#### SUPPLIED TEXT

Apocynin-treated water was prepared following Engelhardt's protocol, method A (Harraz et al., 2008). Apocynin was added to warm sterile water, about 60°C, at a concentration of 1mg/ml, 2 mg/ml or 5 mg/ml and stirred. Treatment water was allowed to cool to room temperature before administered to mice. When indicated, apocynin was alternately prepared, method B, by its addition to sterile water and heated to 60°C while stirred, then cooled to room temperature. A concentration of 1 mg/ml translates to a dose of about 150 mg/kg/day, 2 mg/ml about 300 mg/kg/day and 5 mg/ml about 750 mg/kg/day based on an average ALS mouse, weighing between 25-30 grams, consumes on average 4 ml water/day (Bachmanov et al., 2002). Treatment was administered at 21 or 100 days of age to littermate matched control ALS mice.

Apocynin-antibiotic treatment was prepared by adding 0.1 mg/ml gentamycin and 0.1 mg/ml ceftazidime to the cooled apocynin treatment water. For this treatment group of mice, animals were switched from regular apocynin water to apocynin-antibiotic water at 100 days of age. The same concentration of antibiotics were added to sterile water and administered at 100 days of age to the littermate matched control mice for this group.

Diapocynin requires dilute buffering to dissolve in water therefore at a concentration of 1 mg/ml diapocynin was added to sterile water and dissolved by increasing to pH ∼10 with 1M NaOH. Once fully dissolved, 1M HCl was added to the solution until pH 7.6-7.8, for a concentration of 10 mM saline in the diapocynin treatment. Control treatment for littermate matched mice was prepared by making a 10 mM saline solution with the same pH as diapocynin treatment. Diapocynin treatment, which translates to a dosage of 150 mg/kg/day, or saline treatment was administered at 21 days or 100 days of age to littermate matched control mice.

Vanillic acid treatment was prepared by adding 0.5 mg/ml or 1 mg/ml to sterile water and heated to 60°C. Once dissolved, it was allowed to cool to room temperature before administered to littermate matched control mice. A concentration of 0.5 mg/ml translates to a dosage of 75 mg/kg/day and 1 mg/ml to 150 mg/kg/day.

Treatment water was replaced weekly. Mice were provided gruel with chow fines soaked in treatment or control water during advanced clinical symptoms.

Tissue preparation and treatment extraction

Mice at the age of clinical death were euthanized by isofluorane intoxication then transcardially perfused with 20 ml of heparinized-saline solution. Brain and spinal cord tissues were removed, flash frozen and stored at −80°C until analysis.

########
#### EXTRACTED MATERIAL

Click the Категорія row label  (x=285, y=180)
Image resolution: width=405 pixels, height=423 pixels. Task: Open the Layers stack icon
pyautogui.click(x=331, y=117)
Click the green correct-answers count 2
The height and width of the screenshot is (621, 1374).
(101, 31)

########
#### EXTRACTED MATERIAL

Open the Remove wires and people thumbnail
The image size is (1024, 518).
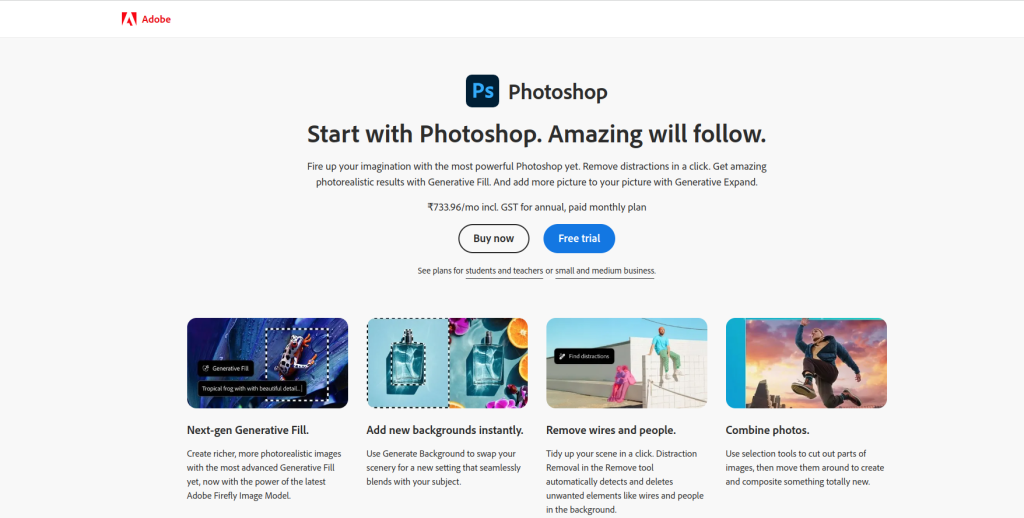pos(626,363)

########

• **TASK INSTRUCTIONS**
**a)** Translate this sentence from the mouse treatment methods into Spanish: "Brain and spinal cord tissues were removed, flash frozen and stored at −80°C until analysis."
**b)** Reproduce the passage of the mouse treatment methods from "Vanillic acid treatment" up to and including "advanced clinical symptoms.", leaving every character unchanged.

• **LIST OF SOLUTIONS**
**a)** Los tejidos del cerebro y de la médula espinal se extrajeron, se congelaron rápidamente y se almacenaron a −80 °C hasta su análisis.

**b)**
Vanillic acid treatment was prepared by adding 0.5 mg/ml or 1 mg/ml to sterile water and heated to 60°C. Once dissolved, it was allowed to cool to room temperature before administered to littermate matched control mice. A concentration of 0.5 mg/ml translates to a dosage of 75 mg/kg/day and 1 mg/ml to 150 mg/kg/day.

Treatment water was replaced weekly. Mice were provided gruel with chow fines soaked in treatment or control water during advanced clinical symptoms.